Supplied passage:
==*==
You may or may not be correct about changes in the LINEST and/or trendline
algorithms. I don't recall.

But that seems irrelevant. Jim said he is using XL2010.

And FYI, I get the "same" results for RSQ, LINEST and the trendline using
XL2003.

(Actually, the RSQ result differs by one in the 15th significant digit.)
 
But Jim did not say he used a linear trendline, IMHO.

Jim wrote: "Is the fact that I am using straight lines to connect the
points in the
graph of importance?".

I suspect you interpreted that to refer a linear trendline.

I interpret that to be a description of the chart type that he used:
straight lines between data points instead of a smooth curve or no
connection at all.



You may or may not be correct about changes in the LINEST and/or
trendline algorithms. I don't recall.

But that seems irrelevant. Jim said he is using XL2010.

And FYI, I get the "same" results for RSQ, LINEST and the trendline
using XL2003.

(Actually, the RSQ result differs by one in the 15th significant digit.)

I will just say that I am using a linear trend line; the only type for
which I want to use R^2.
==*==
Extracted data:
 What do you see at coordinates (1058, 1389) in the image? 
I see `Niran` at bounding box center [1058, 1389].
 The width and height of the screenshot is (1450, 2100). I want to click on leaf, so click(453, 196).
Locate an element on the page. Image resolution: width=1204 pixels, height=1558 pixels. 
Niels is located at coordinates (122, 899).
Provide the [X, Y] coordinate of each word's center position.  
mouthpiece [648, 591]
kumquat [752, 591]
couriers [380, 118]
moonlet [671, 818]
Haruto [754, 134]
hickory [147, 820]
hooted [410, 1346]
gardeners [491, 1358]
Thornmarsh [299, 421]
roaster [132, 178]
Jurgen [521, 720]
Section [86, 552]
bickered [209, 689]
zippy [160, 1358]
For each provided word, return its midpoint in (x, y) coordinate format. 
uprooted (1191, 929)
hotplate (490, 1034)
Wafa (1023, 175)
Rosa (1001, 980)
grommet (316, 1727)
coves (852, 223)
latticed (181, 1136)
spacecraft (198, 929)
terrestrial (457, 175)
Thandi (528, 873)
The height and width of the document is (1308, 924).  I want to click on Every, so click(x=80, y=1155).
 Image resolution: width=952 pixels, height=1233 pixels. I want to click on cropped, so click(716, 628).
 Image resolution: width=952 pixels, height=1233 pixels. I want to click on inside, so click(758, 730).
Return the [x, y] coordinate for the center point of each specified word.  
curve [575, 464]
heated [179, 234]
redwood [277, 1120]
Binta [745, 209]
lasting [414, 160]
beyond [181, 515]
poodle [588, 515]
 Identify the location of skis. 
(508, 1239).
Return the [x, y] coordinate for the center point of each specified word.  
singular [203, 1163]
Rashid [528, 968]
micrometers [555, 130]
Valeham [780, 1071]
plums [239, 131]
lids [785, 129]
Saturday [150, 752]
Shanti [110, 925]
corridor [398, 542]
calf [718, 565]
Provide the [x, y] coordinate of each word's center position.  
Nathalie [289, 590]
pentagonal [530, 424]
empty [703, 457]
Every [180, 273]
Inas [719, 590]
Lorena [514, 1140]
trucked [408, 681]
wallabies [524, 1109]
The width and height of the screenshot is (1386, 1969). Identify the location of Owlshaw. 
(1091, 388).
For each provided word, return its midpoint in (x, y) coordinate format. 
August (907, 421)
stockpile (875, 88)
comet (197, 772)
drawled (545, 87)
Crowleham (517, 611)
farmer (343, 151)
==*==
Tasks:
1. In the trendline thread, which Excel version did Jim say he is using?
2. List each item the trendline thread says gave the "same" results in XL2003.
3. Continue the trendline thread, starting right after its last sentence.
The entries come from a separate source and have no connection to the trendline thread.

Answers by task:
1. XL2010

2. RSQ, LINEST, the trendline

3.
I repeated the graph and spread sheet with the numbers I supplied (in
case non-displayed places were a problem in my original spread sheet)
and the two values of R squared are closer; 0.915 and 0.9219 but I don't
see why there should be any difference if the same formula is being used.
 
PS.... I said:
Then R^2 might be computed by the formula =RSQ(Y1:Y31,Z1:Z31). [....]
However, RSQ returns 0.997576649432384, not 0.894858644182441. [....]
you can recover the LINEST R^2 with the following formula:
=INDEX(LINEST(LN(B1:B31),A1:A31,,TRUE),3,1)

First, some errata.... In keeping with the other cell assignments that I
used, that should be written as:

=INDEX(LINEST(LN(Y1:Y31),X1:X31,,TRUE),3,1)

Second, according to response #8 in
http://www.ozgrid.com/forum/showthread.php?t=151617, R^2 should be computed
by:

=RSQ(LN(Y1:Y31),X1:X31)

Although that is indeed the same as the value returned by LINEST, I will
need to cogitate on it to understand why it should be.

Well, clearly LINEST is using the "correlation coefficient" definition of
R^2, not the "coefficient of determination" definition of R^2 described in
the LINEST help text.

I am not familiar with the mathematical and conceptual differences between
the two.
 
James Silverton said:
I will just say that I am using a linear trend line;
the only type for which I want to use R^2.

Okay, GIGO. For the future, learn to state all the relevant facts
correctly.

I repeated the graph and spread sheet with the numbers
I supplied (in case non-displayed places were a problem
in my original spread sheet) and the two values of R squared
are closer; 0.915 and 0.9219 but I don't see why there
should be any difference if the same formula is being used.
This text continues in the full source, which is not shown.